TO EACH HIS OWN. God made each of us different so we could BE different!! IF we’re ALL THE SAME we might as well be robots and not have a mind to think with OR a heart to feel things with!!! Want to be a vegan…be one. Want to be a hunter…be one (as long as you’re a responsible one). Want to eat meat…eat meat. Some people just aren’t happy unless their griping or gossiping about someone else or causing some type of trouble.
~ Donyall Buchanan (September 29, 2011)
It turns out you can just drive to a farm and buy some chickens
How did I arrive at this height of clichéd existence, living as a Brooklyn creative type with connections to kombucha brewers and a backyard chicken coop? Easy: It turns out you can just drive to a farm and buy some chickens. I highly recommend it.

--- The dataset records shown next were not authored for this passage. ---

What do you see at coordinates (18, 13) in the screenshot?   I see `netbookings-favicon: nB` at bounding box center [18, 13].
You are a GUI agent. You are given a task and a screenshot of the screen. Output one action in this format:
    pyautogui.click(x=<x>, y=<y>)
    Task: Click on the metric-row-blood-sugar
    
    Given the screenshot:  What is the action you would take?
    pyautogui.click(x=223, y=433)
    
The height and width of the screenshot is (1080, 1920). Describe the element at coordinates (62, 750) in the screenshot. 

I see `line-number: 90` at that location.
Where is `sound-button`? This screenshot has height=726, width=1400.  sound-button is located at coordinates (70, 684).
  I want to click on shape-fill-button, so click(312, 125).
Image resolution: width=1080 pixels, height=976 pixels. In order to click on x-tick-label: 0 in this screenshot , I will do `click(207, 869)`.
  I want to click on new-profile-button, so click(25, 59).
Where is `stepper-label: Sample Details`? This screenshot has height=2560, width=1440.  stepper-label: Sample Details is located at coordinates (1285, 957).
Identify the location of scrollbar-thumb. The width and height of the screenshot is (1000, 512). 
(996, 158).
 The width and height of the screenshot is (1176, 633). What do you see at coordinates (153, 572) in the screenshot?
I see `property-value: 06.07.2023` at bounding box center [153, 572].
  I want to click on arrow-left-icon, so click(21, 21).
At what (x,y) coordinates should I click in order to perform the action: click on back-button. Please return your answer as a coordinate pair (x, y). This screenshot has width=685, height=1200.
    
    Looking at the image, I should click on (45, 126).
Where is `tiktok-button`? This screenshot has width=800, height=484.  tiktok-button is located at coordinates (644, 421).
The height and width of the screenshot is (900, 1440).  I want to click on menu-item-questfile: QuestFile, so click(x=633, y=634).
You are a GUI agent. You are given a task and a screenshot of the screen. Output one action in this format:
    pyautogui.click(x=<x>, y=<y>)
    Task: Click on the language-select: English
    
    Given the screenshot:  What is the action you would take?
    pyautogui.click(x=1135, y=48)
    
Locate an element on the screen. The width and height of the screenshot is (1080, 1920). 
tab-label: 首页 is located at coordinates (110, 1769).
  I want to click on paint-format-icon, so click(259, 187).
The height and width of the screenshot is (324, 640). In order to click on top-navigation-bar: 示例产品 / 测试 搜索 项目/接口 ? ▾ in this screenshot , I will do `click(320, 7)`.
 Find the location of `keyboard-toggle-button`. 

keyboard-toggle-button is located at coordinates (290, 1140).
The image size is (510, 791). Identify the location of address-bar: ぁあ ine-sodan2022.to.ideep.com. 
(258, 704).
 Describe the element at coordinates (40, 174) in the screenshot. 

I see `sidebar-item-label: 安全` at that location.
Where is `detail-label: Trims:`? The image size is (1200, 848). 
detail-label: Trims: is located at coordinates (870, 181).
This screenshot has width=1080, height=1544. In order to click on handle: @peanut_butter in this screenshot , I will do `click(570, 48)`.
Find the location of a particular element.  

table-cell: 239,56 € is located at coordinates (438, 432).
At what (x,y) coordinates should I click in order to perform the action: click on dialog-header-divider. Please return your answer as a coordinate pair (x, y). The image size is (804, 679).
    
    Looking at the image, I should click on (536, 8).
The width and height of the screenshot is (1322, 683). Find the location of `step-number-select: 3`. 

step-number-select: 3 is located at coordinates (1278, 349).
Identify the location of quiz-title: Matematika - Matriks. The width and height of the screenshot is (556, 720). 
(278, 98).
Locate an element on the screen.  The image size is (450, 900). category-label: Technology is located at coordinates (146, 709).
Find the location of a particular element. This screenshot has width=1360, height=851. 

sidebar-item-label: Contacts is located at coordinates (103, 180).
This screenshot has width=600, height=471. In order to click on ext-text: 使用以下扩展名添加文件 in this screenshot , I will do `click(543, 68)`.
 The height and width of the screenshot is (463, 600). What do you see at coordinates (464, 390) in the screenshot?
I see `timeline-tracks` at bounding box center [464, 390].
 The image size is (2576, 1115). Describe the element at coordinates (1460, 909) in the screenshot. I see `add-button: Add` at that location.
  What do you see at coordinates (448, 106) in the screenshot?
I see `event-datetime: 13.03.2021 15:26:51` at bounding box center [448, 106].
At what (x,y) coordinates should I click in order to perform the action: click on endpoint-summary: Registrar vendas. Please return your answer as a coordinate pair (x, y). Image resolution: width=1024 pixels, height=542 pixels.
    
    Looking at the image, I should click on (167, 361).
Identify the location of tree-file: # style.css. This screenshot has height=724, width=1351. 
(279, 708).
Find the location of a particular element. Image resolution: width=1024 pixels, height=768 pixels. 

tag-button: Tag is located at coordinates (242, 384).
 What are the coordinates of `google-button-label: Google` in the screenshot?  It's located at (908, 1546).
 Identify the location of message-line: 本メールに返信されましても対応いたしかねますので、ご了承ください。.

~ Nina Lalli (September 16, 2011)
When they have reached the end of a productive life
Well, we are real farmers. We ride horses, keep cows, chickens and goats, manage an extensive acreage all naturally. All our animals are treated humanely and we are excellent stewards of the gifts God has given us. When they have reached the end of a productive life, they are humanely slaughtered and precessed for us. As I said, good stewards. We don’t eat the horses, because we choose not to, they have a graveyard under the pecan tree at the end of the arena. The rest find solace in the freezer.